-- Dataset extract follows --

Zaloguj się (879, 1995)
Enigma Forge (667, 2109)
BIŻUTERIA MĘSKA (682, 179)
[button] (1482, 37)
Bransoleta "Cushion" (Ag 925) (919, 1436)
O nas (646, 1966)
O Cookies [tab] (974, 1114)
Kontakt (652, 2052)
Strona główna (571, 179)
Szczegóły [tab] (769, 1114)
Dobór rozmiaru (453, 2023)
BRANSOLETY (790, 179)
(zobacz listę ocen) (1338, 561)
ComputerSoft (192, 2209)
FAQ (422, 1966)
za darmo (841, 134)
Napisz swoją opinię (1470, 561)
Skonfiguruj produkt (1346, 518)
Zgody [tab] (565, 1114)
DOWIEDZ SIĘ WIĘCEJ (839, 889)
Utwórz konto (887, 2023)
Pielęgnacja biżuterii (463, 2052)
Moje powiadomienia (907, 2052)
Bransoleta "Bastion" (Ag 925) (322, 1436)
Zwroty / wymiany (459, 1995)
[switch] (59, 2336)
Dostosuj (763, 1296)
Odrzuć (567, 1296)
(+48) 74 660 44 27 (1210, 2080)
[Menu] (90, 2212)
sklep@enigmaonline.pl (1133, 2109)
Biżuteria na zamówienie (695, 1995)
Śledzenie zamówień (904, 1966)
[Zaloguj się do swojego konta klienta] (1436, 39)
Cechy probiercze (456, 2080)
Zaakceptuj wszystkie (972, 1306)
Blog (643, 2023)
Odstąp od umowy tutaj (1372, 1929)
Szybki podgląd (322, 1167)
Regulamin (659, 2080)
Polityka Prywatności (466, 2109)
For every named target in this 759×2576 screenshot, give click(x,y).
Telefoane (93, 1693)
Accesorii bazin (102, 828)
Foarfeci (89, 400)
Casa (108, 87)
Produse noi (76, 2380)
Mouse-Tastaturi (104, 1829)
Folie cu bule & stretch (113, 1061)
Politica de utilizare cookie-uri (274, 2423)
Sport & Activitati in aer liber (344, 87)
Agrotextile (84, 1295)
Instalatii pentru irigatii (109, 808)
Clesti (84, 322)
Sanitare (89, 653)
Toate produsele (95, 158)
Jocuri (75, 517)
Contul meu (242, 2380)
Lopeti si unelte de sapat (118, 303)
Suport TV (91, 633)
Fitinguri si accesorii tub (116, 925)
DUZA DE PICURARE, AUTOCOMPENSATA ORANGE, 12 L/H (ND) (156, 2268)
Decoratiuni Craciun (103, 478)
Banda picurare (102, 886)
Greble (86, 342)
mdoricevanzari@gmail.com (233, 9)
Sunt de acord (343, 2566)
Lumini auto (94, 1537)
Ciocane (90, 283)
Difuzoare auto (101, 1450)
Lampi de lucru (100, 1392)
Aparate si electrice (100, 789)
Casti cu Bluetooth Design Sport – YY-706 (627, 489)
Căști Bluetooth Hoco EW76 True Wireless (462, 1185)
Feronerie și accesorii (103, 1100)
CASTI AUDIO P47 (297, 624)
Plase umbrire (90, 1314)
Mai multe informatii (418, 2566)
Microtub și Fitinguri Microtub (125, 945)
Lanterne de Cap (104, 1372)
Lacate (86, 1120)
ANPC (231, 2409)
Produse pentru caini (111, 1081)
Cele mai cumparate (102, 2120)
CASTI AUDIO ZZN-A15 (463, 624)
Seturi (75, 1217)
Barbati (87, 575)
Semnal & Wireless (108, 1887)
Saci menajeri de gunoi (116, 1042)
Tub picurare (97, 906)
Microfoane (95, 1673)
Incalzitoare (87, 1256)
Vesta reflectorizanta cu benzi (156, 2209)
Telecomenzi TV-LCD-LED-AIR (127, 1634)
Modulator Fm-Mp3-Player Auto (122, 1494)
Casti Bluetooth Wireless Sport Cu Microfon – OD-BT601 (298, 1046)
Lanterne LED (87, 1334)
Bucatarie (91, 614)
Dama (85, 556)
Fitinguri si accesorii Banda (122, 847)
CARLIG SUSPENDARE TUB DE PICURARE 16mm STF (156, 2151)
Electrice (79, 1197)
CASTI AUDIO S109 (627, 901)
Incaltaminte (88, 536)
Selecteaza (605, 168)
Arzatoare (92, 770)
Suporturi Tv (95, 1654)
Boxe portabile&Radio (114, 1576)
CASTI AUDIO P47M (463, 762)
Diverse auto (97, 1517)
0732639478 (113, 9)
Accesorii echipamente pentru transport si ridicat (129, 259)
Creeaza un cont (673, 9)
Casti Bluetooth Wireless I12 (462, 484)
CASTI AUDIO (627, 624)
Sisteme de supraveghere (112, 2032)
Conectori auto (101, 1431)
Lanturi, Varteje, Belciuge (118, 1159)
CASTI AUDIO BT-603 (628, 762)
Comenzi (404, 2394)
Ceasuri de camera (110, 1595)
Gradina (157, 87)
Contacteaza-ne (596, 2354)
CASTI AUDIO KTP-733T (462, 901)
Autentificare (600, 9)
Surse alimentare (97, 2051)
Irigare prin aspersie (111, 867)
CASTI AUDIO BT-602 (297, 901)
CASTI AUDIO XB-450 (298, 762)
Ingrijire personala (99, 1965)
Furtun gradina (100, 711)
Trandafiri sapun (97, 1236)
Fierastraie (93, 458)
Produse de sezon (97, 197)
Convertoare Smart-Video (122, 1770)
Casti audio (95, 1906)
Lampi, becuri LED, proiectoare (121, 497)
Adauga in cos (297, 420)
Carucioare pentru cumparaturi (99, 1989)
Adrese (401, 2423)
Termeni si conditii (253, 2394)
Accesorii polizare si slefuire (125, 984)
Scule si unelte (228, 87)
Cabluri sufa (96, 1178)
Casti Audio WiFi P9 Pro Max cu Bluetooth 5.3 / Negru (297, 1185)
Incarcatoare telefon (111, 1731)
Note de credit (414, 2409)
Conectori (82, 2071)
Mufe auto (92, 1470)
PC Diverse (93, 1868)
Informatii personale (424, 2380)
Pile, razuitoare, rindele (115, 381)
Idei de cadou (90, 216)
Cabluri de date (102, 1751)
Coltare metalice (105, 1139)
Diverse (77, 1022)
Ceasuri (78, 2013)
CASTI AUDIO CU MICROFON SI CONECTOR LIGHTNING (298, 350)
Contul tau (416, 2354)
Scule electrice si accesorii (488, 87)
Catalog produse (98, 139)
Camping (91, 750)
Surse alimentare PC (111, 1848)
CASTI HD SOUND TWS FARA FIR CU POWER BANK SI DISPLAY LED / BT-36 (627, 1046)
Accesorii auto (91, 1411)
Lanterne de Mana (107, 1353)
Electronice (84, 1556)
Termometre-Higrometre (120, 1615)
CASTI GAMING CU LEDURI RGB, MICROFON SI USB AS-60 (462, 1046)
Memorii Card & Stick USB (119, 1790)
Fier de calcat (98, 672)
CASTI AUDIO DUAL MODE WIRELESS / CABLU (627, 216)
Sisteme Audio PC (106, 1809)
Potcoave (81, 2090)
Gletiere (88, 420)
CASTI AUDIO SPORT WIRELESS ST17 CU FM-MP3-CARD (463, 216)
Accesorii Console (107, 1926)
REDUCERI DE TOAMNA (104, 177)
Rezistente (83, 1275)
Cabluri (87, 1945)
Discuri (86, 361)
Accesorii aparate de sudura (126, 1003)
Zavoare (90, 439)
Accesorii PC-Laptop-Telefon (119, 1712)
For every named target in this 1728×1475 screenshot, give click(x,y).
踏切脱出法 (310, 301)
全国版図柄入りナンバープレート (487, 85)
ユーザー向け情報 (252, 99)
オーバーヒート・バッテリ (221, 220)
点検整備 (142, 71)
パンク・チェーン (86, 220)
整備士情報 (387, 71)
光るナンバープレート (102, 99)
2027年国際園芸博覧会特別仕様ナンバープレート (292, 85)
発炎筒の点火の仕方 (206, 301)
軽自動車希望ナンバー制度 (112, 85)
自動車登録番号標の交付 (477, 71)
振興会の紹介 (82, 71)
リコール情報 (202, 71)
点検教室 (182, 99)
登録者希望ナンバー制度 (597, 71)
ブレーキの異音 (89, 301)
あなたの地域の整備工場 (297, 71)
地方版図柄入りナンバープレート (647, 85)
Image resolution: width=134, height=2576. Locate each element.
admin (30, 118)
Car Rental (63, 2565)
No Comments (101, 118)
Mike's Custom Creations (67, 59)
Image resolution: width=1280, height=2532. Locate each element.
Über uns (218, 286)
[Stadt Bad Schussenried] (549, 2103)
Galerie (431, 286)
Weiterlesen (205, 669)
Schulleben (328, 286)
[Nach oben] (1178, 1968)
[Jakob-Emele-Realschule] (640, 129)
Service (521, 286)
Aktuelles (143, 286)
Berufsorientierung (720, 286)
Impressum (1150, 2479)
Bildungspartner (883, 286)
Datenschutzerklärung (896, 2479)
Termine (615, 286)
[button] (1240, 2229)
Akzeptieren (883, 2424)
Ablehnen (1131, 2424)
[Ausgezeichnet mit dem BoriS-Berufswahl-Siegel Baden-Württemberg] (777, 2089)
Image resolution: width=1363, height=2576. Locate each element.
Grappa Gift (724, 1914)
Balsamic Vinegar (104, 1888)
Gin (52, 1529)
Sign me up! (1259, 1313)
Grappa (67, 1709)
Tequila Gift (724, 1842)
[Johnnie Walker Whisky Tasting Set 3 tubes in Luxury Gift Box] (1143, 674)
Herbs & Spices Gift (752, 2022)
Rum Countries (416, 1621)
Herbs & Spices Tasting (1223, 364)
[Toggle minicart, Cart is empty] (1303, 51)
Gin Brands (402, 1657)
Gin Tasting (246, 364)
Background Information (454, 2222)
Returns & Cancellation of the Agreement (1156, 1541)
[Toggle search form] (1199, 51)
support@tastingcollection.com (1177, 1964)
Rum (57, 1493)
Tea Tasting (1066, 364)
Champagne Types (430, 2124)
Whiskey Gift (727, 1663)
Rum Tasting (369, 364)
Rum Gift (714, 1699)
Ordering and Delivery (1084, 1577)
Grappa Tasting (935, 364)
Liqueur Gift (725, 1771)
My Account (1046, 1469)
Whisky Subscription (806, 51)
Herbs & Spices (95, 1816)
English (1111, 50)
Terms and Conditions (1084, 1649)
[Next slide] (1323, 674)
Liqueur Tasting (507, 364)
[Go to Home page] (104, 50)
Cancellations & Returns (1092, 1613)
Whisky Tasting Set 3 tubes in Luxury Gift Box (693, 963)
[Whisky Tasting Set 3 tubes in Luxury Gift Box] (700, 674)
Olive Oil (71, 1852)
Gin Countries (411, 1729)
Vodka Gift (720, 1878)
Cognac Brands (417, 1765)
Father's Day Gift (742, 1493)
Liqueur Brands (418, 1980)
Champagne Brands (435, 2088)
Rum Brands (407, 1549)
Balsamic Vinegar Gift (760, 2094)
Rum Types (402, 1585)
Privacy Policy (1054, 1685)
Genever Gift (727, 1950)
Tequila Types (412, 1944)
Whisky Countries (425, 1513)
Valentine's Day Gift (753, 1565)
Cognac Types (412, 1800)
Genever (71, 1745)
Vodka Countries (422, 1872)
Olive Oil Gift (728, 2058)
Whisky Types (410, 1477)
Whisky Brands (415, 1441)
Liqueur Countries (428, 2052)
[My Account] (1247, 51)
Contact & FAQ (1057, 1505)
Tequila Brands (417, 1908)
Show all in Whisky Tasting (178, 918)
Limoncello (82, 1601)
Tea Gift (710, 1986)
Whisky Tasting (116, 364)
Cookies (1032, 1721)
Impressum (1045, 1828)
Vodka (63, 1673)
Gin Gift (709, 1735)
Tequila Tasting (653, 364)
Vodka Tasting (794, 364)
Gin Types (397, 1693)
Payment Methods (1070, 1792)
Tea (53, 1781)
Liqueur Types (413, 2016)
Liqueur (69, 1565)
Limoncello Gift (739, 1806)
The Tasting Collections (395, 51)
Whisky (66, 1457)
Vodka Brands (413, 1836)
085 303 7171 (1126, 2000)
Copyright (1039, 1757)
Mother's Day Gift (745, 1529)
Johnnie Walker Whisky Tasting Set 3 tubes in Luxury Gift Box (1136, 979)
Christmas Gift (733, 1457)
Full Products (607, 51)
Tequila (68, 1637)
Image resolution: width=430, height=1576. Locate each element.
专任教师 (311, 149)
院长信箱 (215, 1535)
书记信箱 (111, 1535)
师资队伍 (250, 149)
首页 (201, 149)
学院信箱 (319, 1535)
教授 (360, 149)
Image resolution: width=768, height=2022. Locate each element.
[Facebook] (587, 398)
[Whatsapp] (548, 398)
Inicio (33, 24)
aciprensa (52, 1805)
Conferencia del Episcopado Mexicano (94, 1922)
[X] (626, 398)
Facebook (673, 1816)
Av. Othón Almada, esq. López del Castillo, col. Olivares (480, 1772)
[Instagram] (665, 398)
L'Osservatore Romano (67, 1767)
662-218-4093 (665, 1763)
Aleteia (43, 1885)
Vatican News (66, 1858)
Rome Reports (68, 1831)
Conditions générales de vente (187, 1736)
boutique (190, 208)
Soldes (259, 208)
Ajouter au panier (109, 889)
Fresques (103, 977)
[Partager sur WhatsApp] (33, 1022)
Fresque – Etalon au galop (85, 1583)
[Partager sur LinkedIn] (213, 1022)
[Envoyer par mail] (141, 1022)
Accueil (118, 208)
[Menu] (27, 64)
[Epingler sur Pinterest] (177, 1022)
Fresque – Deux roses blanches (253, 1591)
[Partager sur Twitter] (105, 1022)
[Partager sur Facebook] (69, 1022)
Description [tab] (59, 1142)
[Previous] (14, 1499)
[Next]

-- Dataset extract concluded --

Goal of the exercise: Everything starting at the line containing "Image resolution: width=1280, height=2532." and ending at the line containing "Background Information (454, 2222)" in the records above should be repeated exactly, and only that.

Exercise response:
Image resolution: width=1280, height=2532. Locate each element.
Über uns (218, 286)
[Stadt Bad Schussenried] (549, 2103)
Galerie (431, 286)
Weiterlesen (205, 669)
Schulleben (328, 286)
[Nach oben] (1178, 1968)
[Jakob-Emele-Realschule] (640, 129)
Service (521, 286)
Aktuelles (143, 286)
Berufsorientierung (720, 286)
Impressum (1150, 2479)
Bildungspartner (883, 286)
Datenschutzerklärung (896, 2479)
Termine (615, 286)
[button] (1240, 2229)
Akzeptieren (883, 2424)
Ablehnen (1131, 2424)
[Ausgezeichnet mit dem BoriS-Berufswahl-Siegel Baden-Württemberg] (777, 2089)
Image resolution: width=1363, height=2576. Locate each element.
Grappa Gift (724, 1914)
Balsamic Vinegar (104, 1888)
Gin (52, 1529)
Sign me up! (1259, 1313)
Grappa (67, 1709)
Tequila Gift (724, 1842)
[Johnnie Walker Whisky Tasting Set 3 tubes in Luxury Gift Box] (1143, 674)
Herbs & Spices Gift (752, 2022)
Rum Countries (416, 1621)
Herbs & Spices Tasting (1223, 364)
[Toggle minicart, Cart is empty] (1303, 51)
Gin Brands (402, 1657)
Gin Tasting (246, 364)
Background Information (454, 2222)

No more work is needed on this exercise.